## Problem requirements
Report how many lines of the entries below include the string "width". Reply with the number alone.

--- Begin Extracted information ---

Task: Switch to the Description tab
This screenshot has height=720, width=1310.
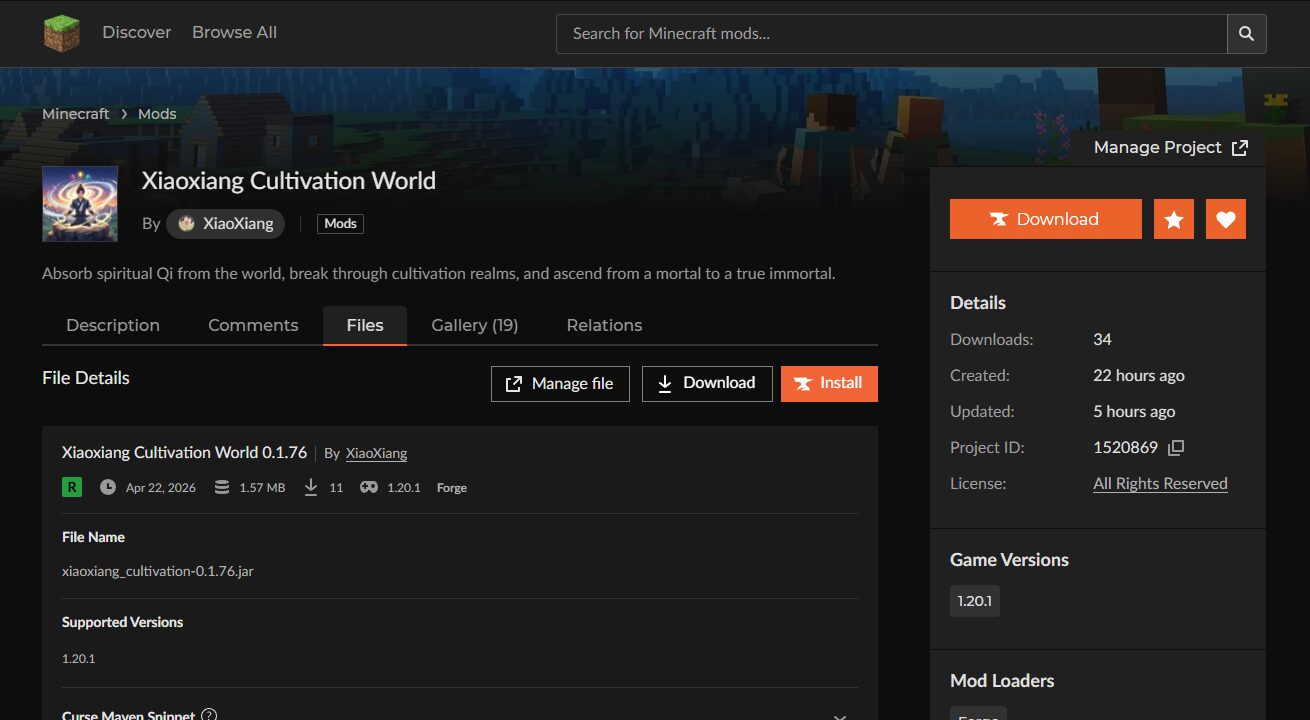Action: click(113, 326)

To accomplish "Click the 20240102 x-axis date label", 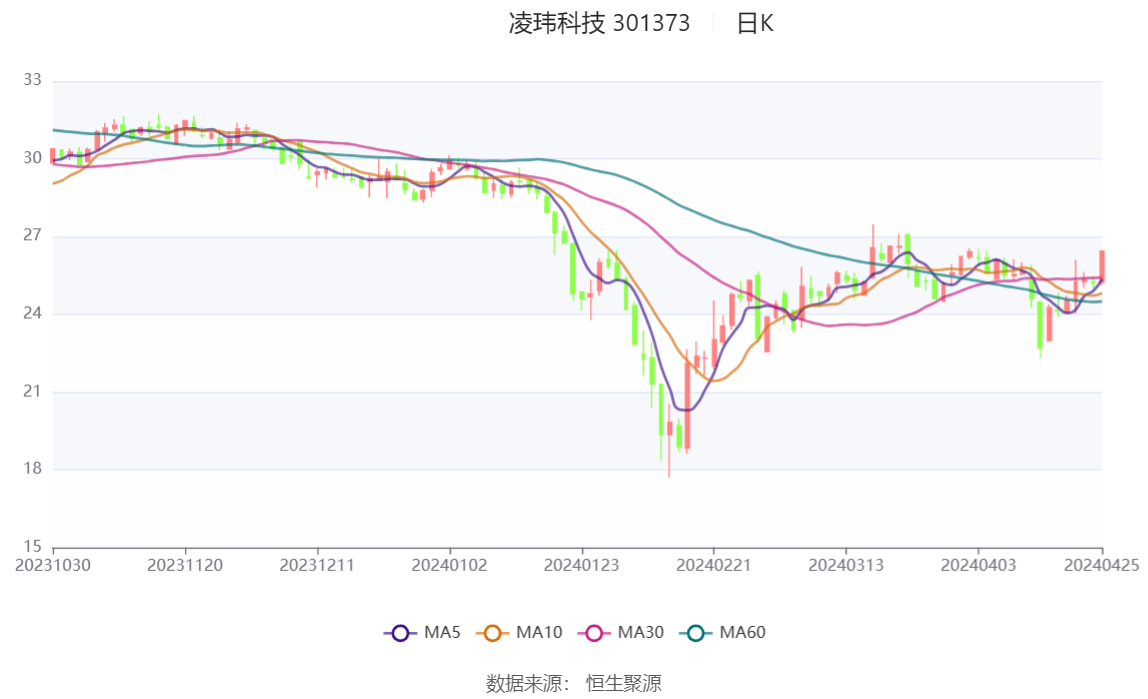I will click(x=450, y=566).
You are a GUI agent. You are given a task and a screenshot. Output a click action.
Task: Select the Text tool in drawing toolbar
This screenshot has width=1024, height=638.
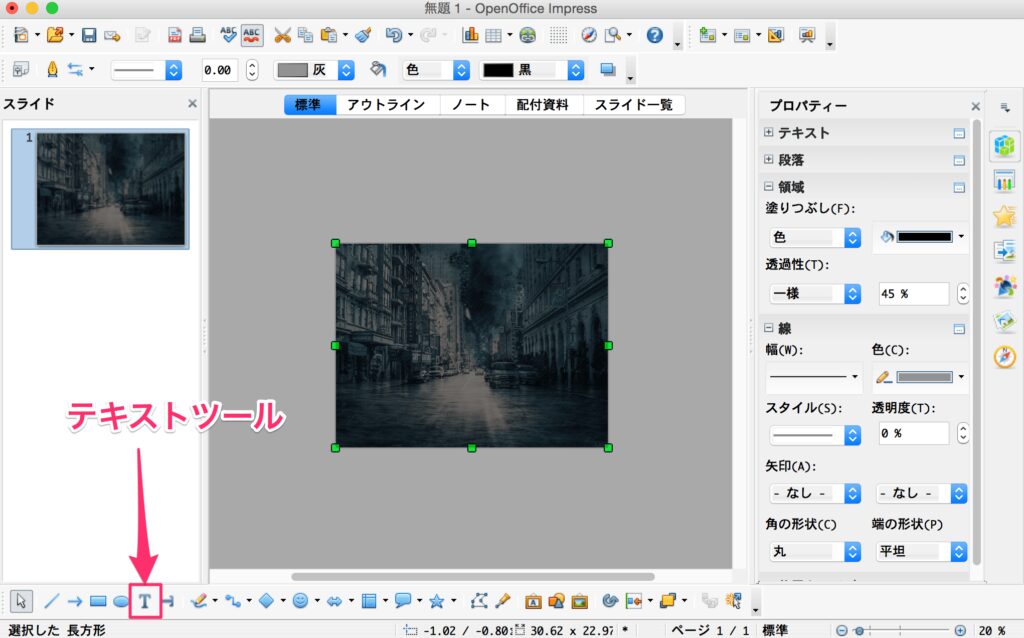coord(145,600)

--- End Extracted information ---

## Solution
2